Cordova is now a healthy Open Source project with opportunities for commercial partners:

  • Cordova is Open Source
  • PhoneGap is Adobe's (free) distribution of Cordova
  • PhoneGap Build is a commercial service that sits on top of PhoneGap

Right now, PhoneGap is available for iOS, Android, BlackBerry, Windows Phone 7, Bada, WebOS, and Symbian. It will soon also be available for Tizen, Windows 7 & 8, Windows Phoe 8, Nokia Qt, Firefox OS, and more.

Key for the 2.0 release was developer ergonomics:

  • Command-line tools
  • Debugging with Weinre
  • Emulation with Ripple

Extensibility is a big theme for the current work queue. The plugin API is now public and documented, but work is ongoing to make it better. It still needs options for packaging, install/uninstall, and discovery. They're working with the NPM guys to build something like that.

Release numbering is decoupled from features. Releases will follow a regular 2.1, 2.2, 2.3, etc. monthly cadence, with features landing when they are ready.
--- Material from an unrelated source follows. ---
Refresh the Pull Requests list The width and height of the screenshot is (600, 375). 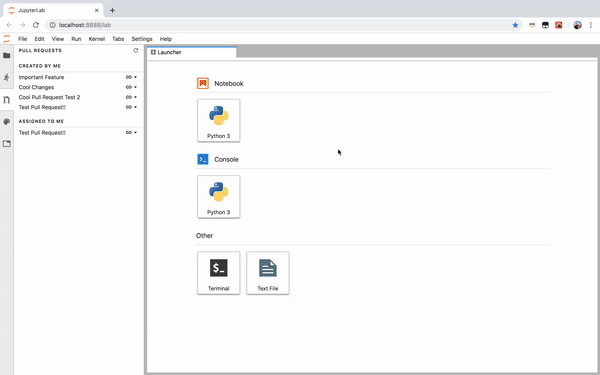(x=135, y=51)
Features will not be tied to a specific release, and marketing will be decoupled from everything.

Plans for autumn 2012:

  • Focus on stability of 2.x release
  • Prototype for Firefox OS
  • Discussions about turning Ripple into a Cordova sub-project, or making it a top-level Apache project
  • At the moment each platform has its own XML config file - bring parity across platforms.
  • Work on the "child browser" (or "in-app browser") plugin. Give it a declarative and programmatic API. (2.2?)
  • Combine the various command-line scripts into a single "master" script
  • Plugin discovery

Winter 2012/2013:

  • Ongoing work on plugins & CLI tooling
  • Hosted Ripple with device proxy capability
  • Unfuck HTML5 audio

Spring 2013:

  • API audit
  • Push notifications plugin (hard!)
  • Plugins for native pickers for contacts, etc.